Sensors allow you to collect huge amounts of data, but this information is useless unless you use it to figure out what went wrong retroactively, or use it to predict an impending failure/malfunction. In this article, I will go through a very simple example of using Microsoft’s Azure Machine Learning Studio to allow you to make those kind of predictions. Bear in mind I am not a trained data scientist, I know just enough to make me dangerous.
So at this point you have saved your IoT event stream data in some kind of persistent store. In my case, I saved it to Azure Blob storage since its much cheaper than sending it to a document (NoSQL) database. This saves the event data as a JSON file that you can browse either through the Azure Portal or from Azure Storage Explorer. I simply downloaded the file from the Azure Portal.

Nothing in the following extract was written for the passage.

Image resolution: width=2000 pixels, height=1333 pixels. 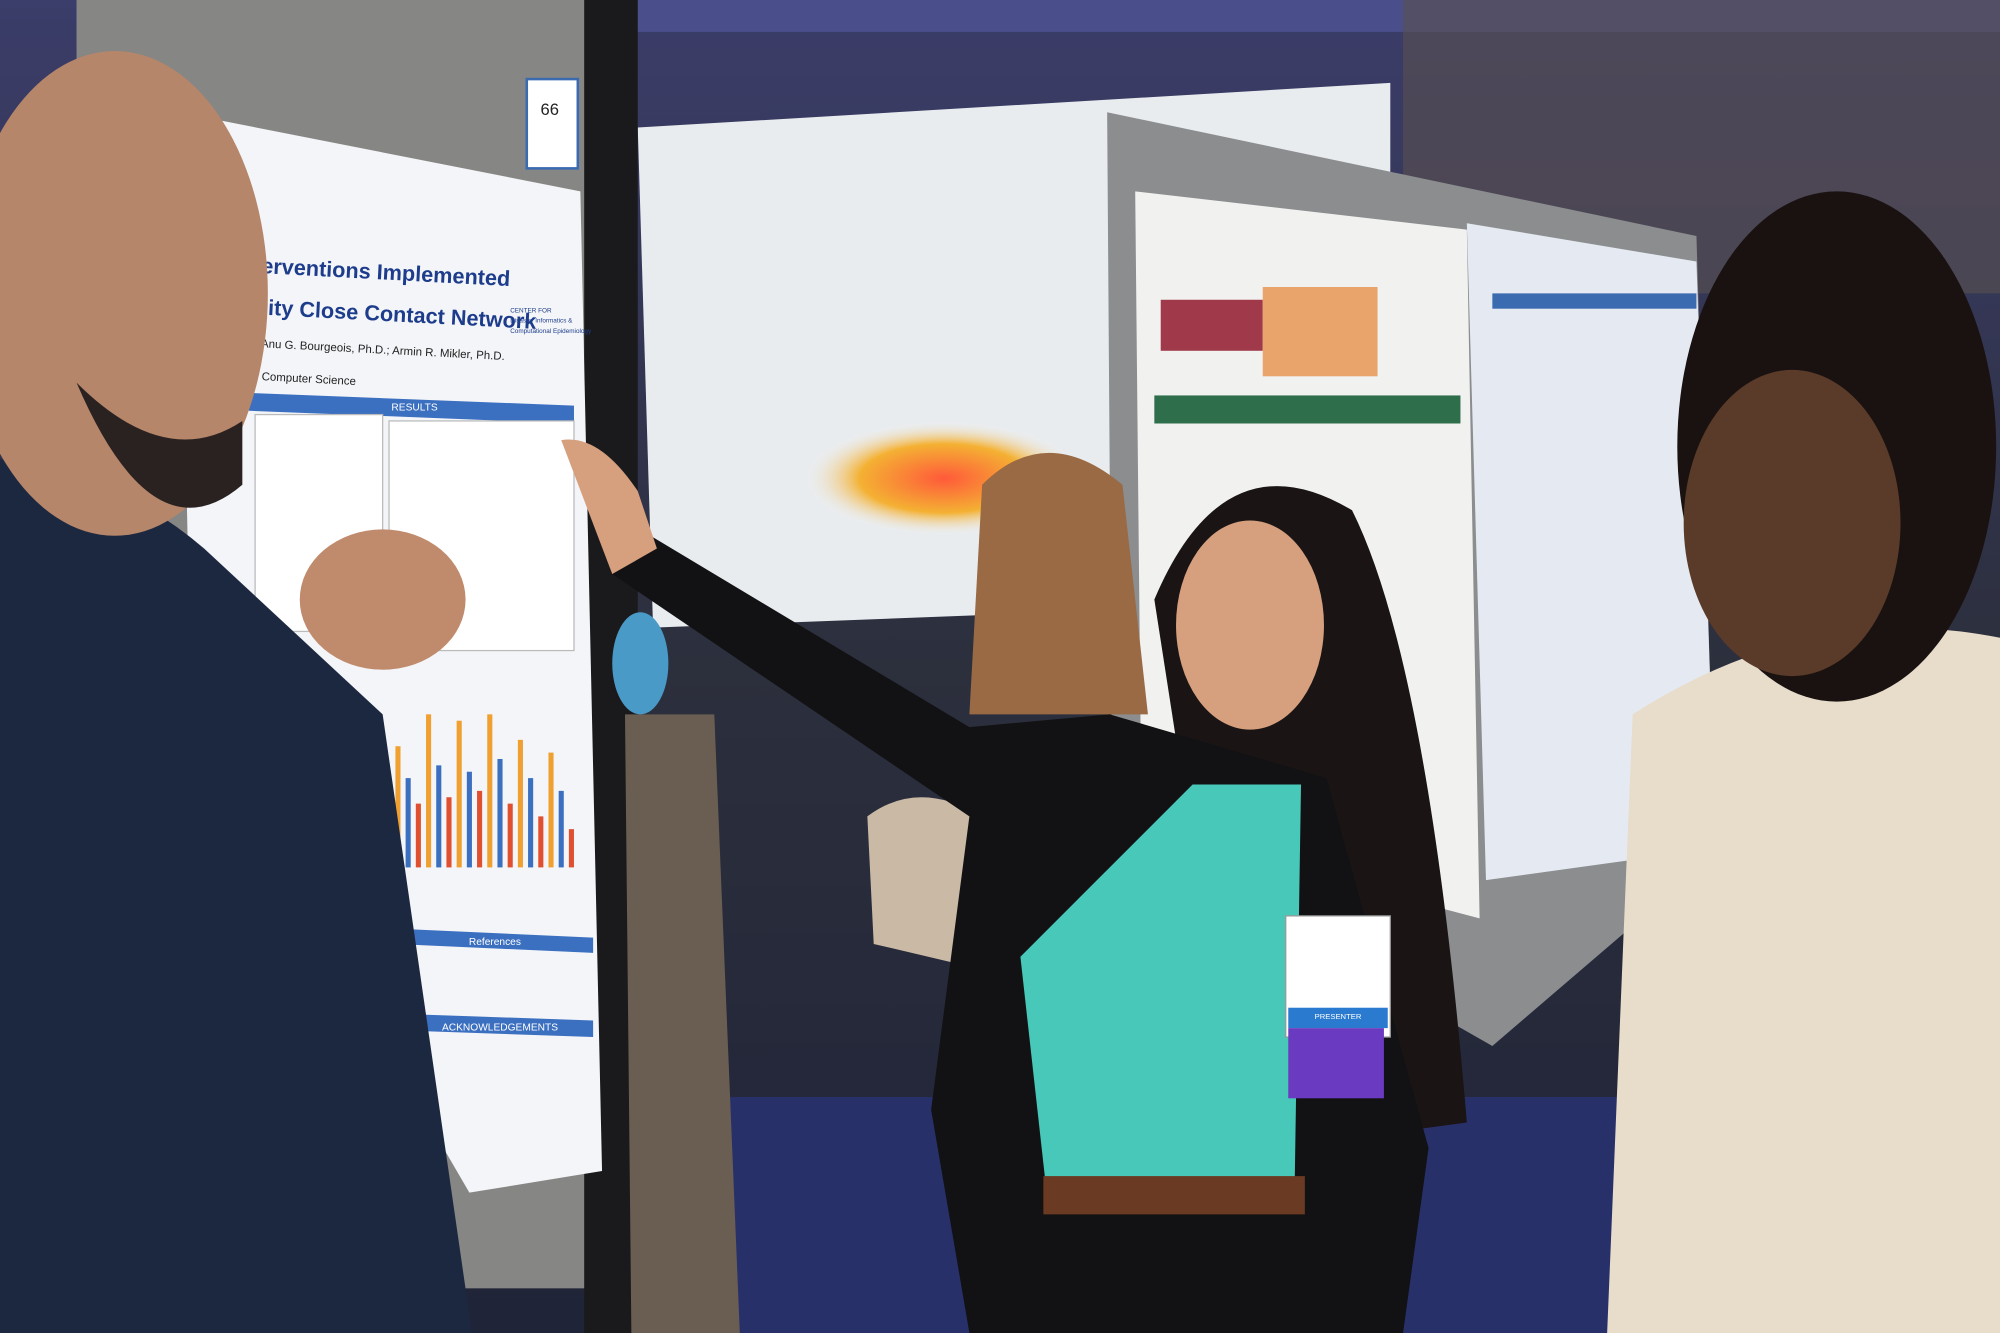 What do you see at coordinates (531, 312) in the screenshot?
I see `center-name: CENTER FOR` at bounding box center [531, 312].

You will discover however that Azure Machine Learning Studio does not accept JSON as a valid data input. I took the path of least resistance and simply converted the JSON formatted file to a .csv using an online tool. The CSV file can then be easily added to Azure ML Studio as a new dataset. Once it has been added as a dataset, simply drag and drop it as the first node in your experiment. Now the next step is to perform a bit of preprocessing to clean up the data. In this step, I used the ‘select columns in dataset’ (found under Data Manipulation) node to select which columns I wanted, in my case, its temperature, humidity, device, location, and moisturedetected. Next, I dragged the Metadata editor node as into the flow to indicate that the ‘moisturedetected’ is categorical (not a numeric value even though it is represented as 0 or 100) as well as a label (i.e. the value we are trying to predict). Now that the data is cleaned up we can go ahead and start building our model.
In order to train the model we need to split the dataset into a training set and scoring set. The ‘split data’ node allows you to specify what percentage you want to allocate to each set. In my case I allocate 70% (i.e. 0.7) as training data and 30% as scoring data. Now drag a ‘Train Model’ node onto the canvas and connect it to the 70% connector path from the ‘Split data’ node. At this point you have to decide what kind of algorithm you are going to use. Choosing an algorithm depends on the answer you are looking for. In my case I needed a simple Yes/No answer to the question of ‘Is it likely to have any excess moisture/leak?’ Since this is a simple Yes/No classification problem I looked under the classifier algorithms and chose a two-class decision tree to start with. Drag the node onto the canvas and connect it with your ‘Train Model’ node. Now after training the model you want to score it to determine how well it did, so drop a ‘Score Model’ node underneath the ‘Train Model’ node and connect them. At the same time, connect the 30% of scoring data from the ‘Split data’ node into the right connector of ‘Score Model’ so we can unleash our newly trained algorithm on it. Finally, in order to visualize our results in a more human friendly manner I dropped an ‘Evaluate Model’ node underneath ‘Score Model.’ This allows you to see the results in a visual graph and determine how well it performs. At this point the fully fleshed out experiment looks like this:
You can go ahead and run the experiment now. This submits the job and it might take several minutes to complete. When it’s all done, you can click on the output node of ‘Evaluate Model’ and select ‘Visualize.’ This will show you the ROC curve. A good general guide to the performance of your model is the AUC or Area Under the Curve. Something in the 0.8 range is generally good. If you get results above 0.9 you are probably over fitting your model and if you get 0.7 or below you might want to try another algorithm.
You can play around the with the configuration parameters of the algorithm such as the threshold, increasing the number of trees, shortening the depth etc to see if you get better results. I also went ahead and tried out all 9 of the two-class classifier algorithms at their default settings to see which one gave the best results. It turns out a two-class decision jungle provided the best results for my dataset. Once I determined the best one, I deleted all the other poorer performing algorithms and got ready to deploy my model as a web service. This is a very straightforward process, all you have to do is click on the ‘Setup Web Service’ button and Azure ML Studio will automatically remove unnecessary nodes for deployment such as ‘Evaluate Model’ and ‘Split Data.’ It also automatically creates a trained model node for you. At this point, I also removed the ‘moisturedetected’ column from the input dataset since it is what I am trying to predict. I also set the web service input node right before ‘Score Model’ so that it knows what data fields to accept as input.
A click on ‘Deploy Web Service’ is all it took to deploy my model for widespread usage. This will provide you with a Swagger-like API definition page that contains the request URI, API, request headers/body, response body as well as sample call in C#, R, and Python so that you can call your Machine learning web service from external applications.
The Test button let me test my newly deployed web service by entering sample input and observing the predicted response.
Looks like when the temperature is 88 F and the humidity is 69% the likelihood of having a moisture leak is 0.68 i.e. 68% (the last set of numbers in the series) so the model is predicting that it will happen.